Simpson counsels restaurateurs to budget 36 months of projected sales and costs and profits. “If the plan doesn't [yield] sufficient profit within three years to return the original investment, you run a huge risk of eventual failure,” he warns.

Prime Costs

Prime costs are the expenses required for production. For a restaurant, that's primarily food, beverage and labor. This figure is used to determine what to charge diners so you make a profit.

“Prime costs must not exceed 54 percent of the gross monthly sales,” notes Simpson, a former chef and restaurant owner. “I would expect prime costs and rent not to exceed 60 percent of gross monthly sales. If this percentage is exceeded—again, with all the other costs factored in—it's likely costs could exceed sales, which will very shortly eat up the working capital and end in short-term failure.”

Working Capital

It's crucial to amass enough working capital: the funds you have left over after you buy the business and make renovations. Working capital covers planned expenses and unexpected ones. “Capital operating dollars cover things like services—the A/C needs to be fixed or plumbing or build-outs,” Davis explains.

“New business working capital must be at least 6 month's payroll,” Simpson advises. “If budgeted payroll is, say, $10,000 per month, there must be at least $60,000 of working capital remaining in the bank account.”

Professional Advice

Though none of us likes looking at cold hard numbers when we could be planning tasty dishes, restaurateurs ignore financials at their own peril. If you get a bad case of the shakes just thinking about this stuff, enlist a professional service provider with direct experience in restaurants and your local market.

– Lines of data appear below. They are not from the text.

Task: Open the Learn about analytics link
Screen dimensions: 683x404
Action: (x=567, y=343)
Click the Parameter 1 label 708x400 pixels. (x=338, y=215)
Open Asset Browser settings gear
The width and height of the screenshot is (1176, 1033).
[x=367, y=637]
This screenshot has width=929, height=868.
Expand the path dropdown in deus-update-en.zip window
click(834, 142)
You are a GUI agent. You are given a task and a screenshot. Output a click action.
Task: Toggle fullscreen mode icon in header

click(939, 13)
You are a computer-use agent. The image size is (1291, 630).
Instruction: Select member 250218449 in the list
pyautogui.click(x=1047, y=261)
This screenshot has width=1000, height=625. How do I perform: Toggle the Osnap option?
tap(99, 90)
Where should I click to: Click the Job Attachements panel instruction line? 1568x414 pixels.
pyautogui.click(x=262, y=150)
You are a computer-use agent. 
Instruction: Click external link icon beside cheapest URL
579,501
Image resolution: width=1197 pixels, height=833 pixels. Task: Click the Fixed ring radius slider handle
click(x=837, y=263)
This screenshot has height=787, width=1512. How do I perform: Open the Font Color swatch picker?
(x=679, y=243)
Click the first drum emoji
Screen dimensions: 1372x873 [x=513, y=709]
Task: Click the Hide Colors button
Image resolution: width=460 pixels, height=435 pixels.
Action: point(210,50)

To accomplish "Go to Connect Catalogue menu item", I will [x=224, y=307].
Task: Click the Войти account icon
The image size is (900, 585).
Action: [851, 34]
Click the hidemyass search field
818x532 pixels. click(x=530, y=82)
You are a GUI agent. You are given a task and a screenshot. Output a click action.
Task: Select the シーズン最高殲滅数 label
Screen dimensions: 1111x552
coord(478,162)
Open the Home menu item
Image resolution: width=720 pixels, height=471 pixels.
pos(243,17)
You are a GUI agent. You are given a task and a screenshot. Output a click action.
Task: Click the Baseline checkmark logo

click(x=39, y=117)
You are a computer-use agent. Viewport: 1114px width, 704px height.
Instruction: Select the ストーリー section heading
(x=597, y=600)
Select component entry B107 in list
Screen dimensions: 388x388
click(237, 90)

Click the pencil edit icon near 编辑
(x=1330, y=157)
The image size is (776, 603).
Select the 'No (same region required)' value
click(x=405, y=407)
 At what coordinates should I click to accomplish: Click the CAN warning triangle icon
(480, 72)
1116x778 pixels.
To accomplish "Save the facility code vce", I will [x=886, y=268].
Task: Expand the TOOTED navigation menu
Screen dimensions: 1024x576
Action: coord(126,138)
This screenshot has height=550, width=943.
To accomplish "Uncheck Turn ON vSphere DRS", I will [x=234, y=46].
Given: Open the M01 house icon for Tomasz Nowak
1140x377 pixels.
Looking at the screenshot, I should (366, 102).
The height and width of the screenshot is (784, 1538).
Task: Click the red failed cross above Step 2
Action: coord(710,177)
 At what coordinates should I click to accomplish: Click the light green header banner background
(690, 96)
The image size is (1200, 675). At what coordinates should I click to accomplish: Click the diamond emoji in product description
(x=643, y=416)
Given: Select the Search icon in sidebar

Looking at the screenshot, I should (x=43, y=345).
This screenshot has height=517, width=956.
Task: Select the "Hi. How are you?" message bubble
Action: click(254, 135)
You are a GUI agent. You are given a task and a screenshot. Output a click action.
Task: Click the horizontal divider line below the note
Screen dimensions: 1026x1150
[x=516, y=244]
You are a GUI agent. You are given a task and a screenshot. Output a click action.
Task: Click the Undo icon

Accountants help you choose a tax-favorable business type, determine costs and understand ratios, cash requirements and the like. Attorneys draw up formation documents, review leases and purchase agreements, and advise you of legal obligations and long- and short-term commitments.

This may seem like a lot of work before you plan your first menu, but it's worth it, Cordero asserts. “A well-funded, detailed plan-of-action and a strong understanding of the inner mechanics of the restaurant business afford any restaurateur a genuine shot at success.”

Carrboro, N.C.-based Margot Carmichael Lester grew up in a gourmet grocery and parlayed that into a career writing about food, drinks and business for a variety of outlets, including in-flight magazines, consumer titles and websites. She has owned her own small business, The Word Factory, for two decades. A devotee of dining at the bar, she favors sparkling wines and anything with bacon.